- [Data to examine]:
======

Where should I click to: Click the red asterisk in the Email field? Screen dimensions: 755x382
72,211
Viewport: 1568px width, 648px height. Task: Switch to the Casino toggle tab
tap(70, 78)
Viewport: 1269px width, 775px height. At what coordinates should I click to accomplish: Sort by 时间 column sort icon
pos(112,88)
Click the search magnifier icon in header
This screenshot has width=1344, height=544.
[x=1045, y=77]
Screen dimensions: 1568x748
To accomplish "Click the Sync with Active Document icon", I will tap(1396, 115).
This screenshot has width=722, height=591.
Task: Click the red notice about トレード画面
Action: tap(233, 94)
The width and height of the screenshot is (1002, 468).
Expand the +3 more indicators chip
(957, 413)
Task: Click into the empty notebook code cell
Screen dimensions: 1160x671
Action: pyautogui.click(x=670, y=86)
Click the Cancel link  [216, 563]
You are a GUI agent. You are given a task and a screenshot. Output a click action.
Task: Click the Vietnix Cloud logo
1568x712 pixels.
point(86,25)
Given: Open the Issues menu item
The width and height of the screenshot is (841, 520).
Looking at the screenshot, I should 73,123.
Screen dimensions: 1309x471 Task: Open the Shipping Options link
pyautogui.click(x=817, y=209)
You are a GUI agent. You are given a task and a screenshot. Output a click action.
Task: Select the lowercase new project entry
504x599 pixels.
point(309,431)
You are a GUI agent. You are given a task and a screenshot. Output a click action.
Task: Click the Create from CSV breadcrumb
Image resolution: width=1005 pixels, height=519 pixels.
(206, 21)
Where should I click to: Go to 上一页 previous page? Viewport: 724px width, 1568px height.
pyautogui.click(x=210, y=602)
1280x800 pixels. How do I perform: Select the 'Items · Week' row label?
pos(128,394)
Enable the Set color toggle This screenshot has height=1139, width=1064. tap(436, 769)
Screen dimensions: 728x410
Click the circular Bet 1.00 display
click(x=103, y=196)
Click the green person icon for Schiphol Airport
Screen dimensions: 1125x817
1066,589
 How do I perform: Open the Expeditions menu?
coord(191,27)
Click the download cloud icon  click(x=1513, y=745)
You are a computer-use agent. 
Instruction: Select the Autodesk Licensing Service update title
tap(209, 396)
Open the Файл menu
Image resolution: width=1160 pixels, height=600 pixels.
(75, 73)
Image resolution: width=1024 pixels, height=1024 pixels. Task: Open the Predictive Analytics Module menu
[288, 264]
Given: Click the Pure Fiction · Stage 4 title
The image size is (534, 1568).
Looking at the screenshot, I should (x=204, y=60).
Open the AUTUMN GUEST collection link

======

- [Instructions for the task]: Nothing should appear in the answer except the lines from the one containing "Click the green" to the end of the data above, reproduced exactly.

- [Exercise solution]:
Click the green person icon for Schiphol Airport
Screen dimensions: 1125x817
1066,589
 How do I perform: Open the Expeditions menu?
coord(191,27)
Click the download cloud icon  click(x=1513, y=745)
You are a computer-use agent. 
Instruction: Select the Autodesk Licensing Service update title
tap(209, 396)
Open the Файл menu
Image resolution: width=1160 pixels, height=600 pixels.
(75, 73)
Image resolution: width=1024 pixels, height=1024 pixels. Task: Open the Predictive Analytics Module menu
[288, 264]
Given: Click the Pure Fiction · Stage 4 title
The image size is (534, 1568).
Looking at the screenshot, I should (x=204, y=60).
Open the AUTUMN GUEST collection link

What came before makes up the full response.